Se ubica en la plaza Yungay, entre Sotomayor, Rosas, Santo Domingo y Libertad. El sector es importante para la ciudad, porque inmediato al triunfo militar, se dispuso el diseño y construcción de un nuevo barrio, en lo que antes se conocía como el llano de Portales. Su plaza fue epicentro de vida social, encuentro y algo de ostentación para un naciente sector acomodado.

También ganó un sello cultural, pues granadas figuras de la época establecieron allí su residencia, como el científico Ignacio Domeyko, el escritor Augusto D’Halmar y el político argentino Domingo Faustino Sarmiento.

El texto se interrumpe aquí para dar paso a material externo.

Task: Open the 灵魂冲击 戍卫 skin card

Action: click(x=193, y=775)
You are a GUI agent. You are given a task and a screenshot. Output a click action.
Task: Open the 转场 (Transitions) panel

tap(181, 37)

Los vecinos de hoy, siglo XXI, conocen su importancia. Organizados y con harto tesón y entusiasmo han creado un circuito cultural y mostrado al resto del mundo su valor, empañado por largos años de olvido. Por algo lograron que se reconociera como zona típica. Por algo manifiestan molestia y dolor por cada incendio que sufren sus inmuebles. Por algo denuncian cierto apetito por parte de empresas inmobiliarias.

Serán sus hermosos cités, como el Lucrecia Valdés o Adriana Cousiño; elegantes casonas de estilo modernista; o la dimensión paralela de un pasado que se respira al traspasar el umbral del salón y restaurant Peluquería Francesa, donde los señores elegantes aún se hacen la toilette.